Ryan Was the No. 1 Target for the Jays
Hopefully in 2006 we can start calling “The Graveyard Centre,” “The Rogers Centre” again. The Jays of 2006 will be a different team in many capacities. The club has improved their team in several areas. First was the signing of the 6’6, 250 pound left-handed pitcher B.J. Ryan. He should provide for what will be a significant upgrade over former and recently departed closer Miguel Batista, who in 2005 was responsible for eight blown saves, and the growth of many grey hairs on the heads of fans.
Next was the signing of right-handed pitcher A.J. Burnett. A.J will provide the Jays with a legitimate No. 2 starter to pitch behind Roy Halladay in the rotation. He brings to the table “ace like stuff” as described by many scouts around the game, and he will join former pitching coach, and good friend Brad Arnsberg who he pitched for as a member of the Florida Marlins.
J.P. Riccardi’s next move was the acquisition of left-handed first baseman Lyle Overbay from the Milwaukee Brewers in return for David Bush, Gabe Gross, and minor leaguer Zach Jackson. Overbay, who has drawn many comparisons to former Blue Jay first baseman John Olerud, (minus the shiny helmet), provides solid defense and as a line drive hitter, Overbay should fall in love with the power alley’s at The Rogers Centre.
The most recent move by the Toronto general manager was the packaging of Miguel Batista and Orlando Hudson in return for power hitting third baseman Troy Glaus and minor league shortstop Sergio Santos. Glaus plugs a hole which has arguably been the team’s greatest weakness since the departure of Carlos Delgado, and that weakness is the protection of Vernon Wells.
It is likely that Riccardi is not done with his off-season activities. With the addition of Glaus, a log jam is created at the corner infield positions. Several baseball officials believe that Corey Koskie, Eric Hinske, or Shea Hillenbrand will be sent packing in order to free up roster space, as well as payroll.
For the first time in many years the Jays have a team that possesses good enough talent to compete with the free spending Yankees and Red Sox. Both of the Yankees and Red Sox have a considerable number of concerns at this point in the off-season.

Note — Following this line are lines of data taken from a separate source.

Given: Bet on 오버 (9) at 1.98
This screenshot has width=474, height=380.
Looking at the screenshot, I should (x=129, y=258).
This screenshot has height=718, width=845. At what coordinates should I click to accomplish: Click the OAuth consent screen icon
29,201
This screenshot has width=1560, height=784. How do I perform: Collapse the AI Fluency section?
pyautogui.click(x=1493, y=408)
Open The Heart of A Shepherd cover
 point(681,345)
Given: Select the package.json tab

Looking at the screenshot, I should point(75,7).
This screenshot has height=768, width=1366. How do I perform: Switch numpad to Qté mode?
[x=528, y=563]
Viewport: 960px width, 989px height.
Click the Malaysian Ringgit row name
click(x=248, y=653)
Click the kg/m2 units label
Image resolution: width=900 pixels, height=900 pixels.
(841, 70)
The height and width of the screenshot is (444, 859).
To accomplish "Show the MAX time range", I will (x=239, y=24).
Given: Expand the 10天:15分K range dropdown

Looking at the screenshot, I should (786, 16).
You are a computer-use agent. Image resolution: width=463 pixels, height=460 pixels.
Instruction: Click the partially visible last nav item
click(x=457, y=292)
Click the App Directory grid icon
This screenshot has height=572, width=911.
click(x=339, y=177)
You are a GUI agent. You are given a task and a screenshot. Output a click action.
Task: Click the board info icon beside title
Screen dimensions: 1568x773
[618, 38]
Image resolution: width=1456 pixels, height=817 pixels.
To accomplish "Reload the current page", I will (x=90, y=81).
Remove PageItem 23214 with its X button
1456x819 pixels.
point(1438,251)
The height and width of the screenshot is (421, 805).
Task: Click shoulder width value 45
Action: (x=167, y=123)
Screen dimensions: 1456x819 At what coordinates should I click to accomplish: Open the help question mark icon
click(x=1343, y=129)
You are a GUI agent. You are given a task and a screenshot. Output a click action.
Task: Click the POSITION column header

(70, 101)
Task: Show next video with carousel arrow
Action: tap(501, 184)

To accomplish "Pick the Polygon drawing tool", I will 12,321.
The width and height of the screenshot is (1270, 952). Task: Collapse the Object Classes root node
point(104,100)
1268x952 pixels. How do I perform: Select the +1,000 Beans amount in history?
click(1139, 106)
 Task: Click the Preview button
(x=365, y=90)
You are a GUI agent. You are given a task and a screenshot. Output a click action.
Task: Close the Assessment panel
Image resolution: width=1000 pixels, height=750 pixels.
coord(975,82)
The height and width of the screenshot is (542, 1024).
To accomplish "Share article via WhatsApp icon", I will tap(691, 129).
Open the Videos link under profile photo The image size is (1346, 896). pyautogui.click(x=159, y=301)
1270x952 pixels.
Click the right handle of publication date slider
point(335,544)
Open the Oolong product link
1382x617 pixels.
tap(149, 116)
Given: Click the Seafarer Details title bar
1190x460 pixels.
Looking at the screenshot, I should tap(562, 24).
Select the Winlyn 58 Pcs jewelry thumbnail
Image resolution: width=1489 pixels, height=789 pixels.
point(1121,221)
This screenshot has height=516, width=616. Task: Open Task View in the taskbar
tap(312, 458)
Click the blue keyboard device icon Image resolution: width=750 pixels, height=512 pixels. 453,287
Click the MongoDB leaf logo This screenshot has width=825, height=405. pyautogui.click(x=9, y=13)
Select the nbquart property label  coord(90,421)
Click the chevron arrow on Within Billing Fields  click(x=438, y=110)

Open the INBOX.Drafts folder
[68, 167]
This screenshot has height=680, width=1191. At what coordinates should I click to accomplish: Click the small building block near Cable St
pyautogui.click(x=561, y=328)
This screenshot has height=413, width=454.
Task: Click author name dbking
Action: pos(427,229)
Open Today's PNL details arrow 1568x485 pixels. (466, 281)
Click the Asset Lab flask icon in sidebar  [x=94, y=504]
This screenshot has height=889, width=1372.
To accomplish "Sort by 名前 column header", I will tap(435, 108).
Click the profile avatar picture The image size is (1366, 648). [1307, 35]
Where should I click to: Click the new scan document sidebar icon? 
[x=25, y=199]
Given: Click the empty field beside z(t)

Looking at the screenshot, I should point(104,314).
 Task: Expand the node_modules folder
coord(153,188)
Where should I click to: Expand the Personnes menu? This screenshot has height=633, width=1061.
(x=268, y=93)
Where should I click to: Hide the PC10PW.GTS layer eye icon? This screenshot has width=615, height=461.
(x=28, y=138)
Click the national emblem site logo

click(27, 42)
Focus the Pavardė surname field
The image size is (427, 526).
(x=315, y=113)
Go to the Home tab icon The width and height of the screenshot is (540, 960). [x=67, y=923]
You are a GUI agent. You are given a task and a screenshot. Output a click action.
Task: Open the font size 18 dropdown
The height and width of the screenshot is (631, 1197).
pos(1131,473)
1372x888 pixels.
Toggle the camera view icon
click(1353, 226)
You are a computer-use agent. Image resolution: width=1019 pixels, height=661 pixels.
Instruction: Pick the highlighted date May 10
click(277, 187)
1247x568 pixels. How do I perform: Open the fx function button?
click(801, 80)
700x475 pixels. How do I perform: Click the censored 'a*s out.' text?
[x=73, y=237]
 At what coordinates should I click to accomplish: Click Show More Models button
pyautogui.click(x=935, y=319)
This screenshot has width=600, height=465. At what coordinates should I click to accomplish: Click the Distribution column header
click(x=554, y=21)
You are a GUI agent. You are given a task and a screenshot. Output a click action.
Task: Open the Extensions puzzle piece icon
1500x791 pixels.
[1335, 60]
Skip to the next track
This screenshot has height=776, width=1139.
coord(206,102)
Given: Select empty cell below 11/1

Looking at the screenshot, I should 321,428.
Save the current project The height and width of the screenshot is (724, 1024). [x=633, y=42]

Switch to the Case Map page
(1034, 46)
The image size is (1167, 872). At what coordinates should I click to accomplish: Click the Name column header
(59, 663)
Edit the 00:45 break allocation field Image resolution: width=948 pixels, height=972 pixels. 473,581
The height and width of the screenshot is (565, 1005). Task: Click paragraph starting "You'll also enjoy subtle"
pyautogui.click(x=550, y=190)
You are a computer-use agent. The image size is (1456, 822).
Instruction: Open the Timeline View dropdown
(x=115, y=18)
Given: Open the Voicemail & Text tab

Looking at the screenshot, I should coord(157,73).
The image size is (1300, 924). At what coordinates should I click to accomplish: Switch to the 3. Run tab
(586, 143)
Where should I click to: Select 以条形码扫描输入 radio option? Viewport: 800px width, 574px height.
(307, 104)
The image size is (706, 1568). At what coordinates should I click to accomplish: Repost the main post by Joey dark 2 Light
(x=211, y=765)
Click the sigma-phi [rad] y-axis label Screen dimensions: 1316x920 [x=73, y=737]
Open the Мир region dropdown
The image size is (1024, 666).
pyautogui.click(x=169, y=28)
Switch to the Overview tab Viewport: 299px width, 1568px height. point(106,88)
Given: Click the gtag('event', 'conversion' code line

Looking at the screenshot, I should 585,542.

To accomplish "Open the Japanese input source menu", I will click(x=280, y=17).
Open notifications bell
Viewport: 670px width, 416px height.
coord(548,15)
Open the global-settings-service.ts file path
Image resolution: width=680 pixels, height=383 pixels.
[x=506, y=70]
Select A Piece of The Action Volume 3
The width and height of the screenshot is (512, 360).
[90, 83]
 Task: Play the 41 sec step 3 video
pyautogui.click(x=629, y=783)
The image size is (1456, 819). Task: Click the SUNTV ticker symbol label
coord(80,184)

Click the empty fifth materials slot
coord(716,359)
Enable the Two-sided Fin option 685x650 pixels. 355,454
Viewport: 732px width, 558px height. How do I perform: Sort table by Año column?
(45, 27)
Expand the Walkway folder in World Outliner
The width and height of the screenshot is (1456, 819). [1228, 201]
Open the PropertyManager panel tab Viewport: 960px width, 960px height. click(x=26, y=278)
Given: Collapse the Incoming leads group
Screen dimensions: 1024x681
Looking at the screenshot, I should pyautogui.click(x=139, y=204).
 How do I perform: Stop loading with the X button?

The Yankees No. 1 starter, Randy Johnson, is 42-years-old. Mike Mussina has arguably had his best years - as his prime seems to be in the rear view. Carl Pavano and Jared Wright are nothing more than one year wonders, which were ordered with super sized contracts. The rest of the pitchers, not named Mariano Rivera, are for the most part unproven. The Yankees have little chance of making a trade to land pitching; as their farm system has been decimated over the years by trading away prospects for immediate help. The Yankees would have to trade a player such as Gary Sheffield to land some pitching, and the possibility of that seems unlikely at best.
The Red Sox have their problems as well. As of right now they have no shortstop, no center fielder, and an unhappy Manny Ramirez demanding to be traded out of town. Another potential issue is that the current rotation of Curt Schilling, Josh Beckett, David Wells, Tim Wakefield, and Matt Clement share an average age of thirty-five, and a history of injury problems.
Riccardi, who is responsible for this current Jays roster, has accomplished exactly what he set out to from his very first day. He said he would cut salary, and rebuild the organization back to where it was when Pat Gillick was at the helm. He said he would field a competitive team and is in the process of doing much more than that. Before the beginning of this off-season Riccardi’s goal was to add two quality pitchers, as well as adding two quality bats. He has done so. When Ricciardi was named general manager he offered a plan and said the Jays would be a playoff caliber team soon if they stick to the plan. Well here we are approaching what very well could be a playoff season. It would be a wonderful thing fans everywhere if the next stage of the plan comes true, as the others to this point have.
This has been easily the most exciting off-season for the Jays since their days of winning championships in the early 90s. Now all that the club has to do is wait and see if all of this new talent on paper can convert to success on the field. Will the players and coaching staff be able to handle the pressure to win? John Gibbons seems to run an exemplary clubhouse and chances are the Jays will play relaxed and will play to have fun. Spring training is around the corner, and Blue Jay nation should have plenty to cheer about in 2006.
It’s time to remove the cobwebs from the concession stands and get ready for what should be an exciting season.